A good assessment is the culmination of what we've done, not the the reason we did it in the first place. Bottom line-- I can't write a really good test for students I've never met, unless we've somehow all agreed on the language that we're using and the nature of the content we're testing. Common Core was arguably an attempt to bridge that gap, and, gosh, that's just working out so very well.
Testing Testing
In fact, my classroom practice over the decades has moved slowly and steadily away from testing and toward other sorts of assessment, because all tests ultimately and primarily test the student's ability to take a test. Now, that's not the end of the world-- there are such pointless activities in life and in some cases, testing gets us close enough to the heart of the matter to do.
But any kind of assessment ultimately has to be about the teacher trying to find out what the student knows and can do, not, as is sometimes the case, about making the student prove something to a Higher Authority.

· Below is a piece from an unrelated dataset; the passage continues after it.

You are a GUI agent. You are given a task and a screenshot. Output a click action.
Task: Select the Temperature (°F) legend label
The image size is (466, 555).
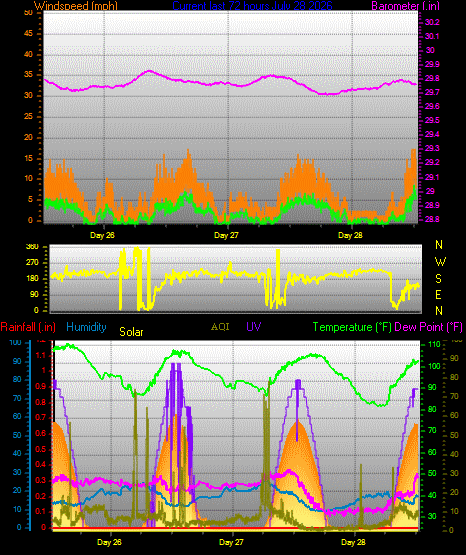[352, 327]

The search for a good, useful assessment (or constellation of assessments) is an ongoing one, a journey that none of us will ever complete. But I am pretty sure that standardized tests lie in the opposite direction. As I said at the top, perhaps when we're dealing with smaller children with fewer filters and simpler skills, there are useful standardized tests (though watching my wife teach first grade, I have my doubts). But at the high school level, I think not. Consider that the use of standardized testing in college classrooms is not exactly widespread.
Poor Charles. Ask a simple question in a 140-character medium, and get this monstrosity of an essay in response. It probably would have been easier just to read the Treaty of Versailles.